**BRIEF**
Lines of the listing below that contain the string "will" are to be returned.

╔══

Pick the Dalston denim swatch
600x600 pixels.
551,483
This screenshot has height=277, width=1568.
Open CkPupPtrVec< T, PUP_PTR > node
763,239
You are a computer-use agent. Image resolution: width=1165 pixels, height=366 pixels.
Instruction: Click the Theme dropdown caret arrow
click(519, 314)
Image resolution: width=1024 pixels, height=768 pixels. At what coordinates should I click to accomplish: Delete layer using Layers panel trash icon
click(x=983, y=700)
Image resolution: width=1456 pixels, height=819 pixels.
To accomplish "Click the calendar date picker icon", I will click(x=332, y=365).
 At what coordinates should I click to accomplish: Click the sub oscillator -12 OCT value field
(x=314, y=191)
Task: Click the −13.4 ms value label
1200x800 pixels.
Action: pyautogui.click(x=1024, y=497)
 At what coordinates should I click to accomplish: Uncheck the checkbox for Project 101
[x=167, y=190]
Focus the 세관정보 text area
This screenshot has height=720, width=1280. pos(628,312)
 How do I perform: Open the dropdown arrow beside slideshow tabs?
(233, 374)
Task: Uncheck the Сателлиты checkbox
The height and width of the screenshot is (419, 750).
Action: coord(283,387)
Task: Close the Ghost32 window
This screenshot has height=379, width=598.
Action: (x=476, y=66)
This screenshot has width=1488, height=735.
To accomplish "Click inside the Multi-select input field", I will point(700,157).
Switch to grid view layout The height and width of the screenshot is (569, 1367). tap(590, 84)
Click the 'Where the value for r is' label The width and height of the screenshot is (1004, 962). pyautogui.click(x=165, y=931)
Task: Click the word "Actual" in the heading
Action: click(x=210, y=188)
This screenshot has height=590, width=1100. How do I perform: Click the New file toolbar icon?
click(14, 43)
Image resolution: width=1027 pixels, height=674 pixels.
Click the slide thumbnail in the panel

╚══

**FINISHED EXERCISE**
To accomplish "Click the calendar date picker icon", I will click(x=332, y=365).
To accomplish "Click inside the Multi-select input field", I will point(700,157).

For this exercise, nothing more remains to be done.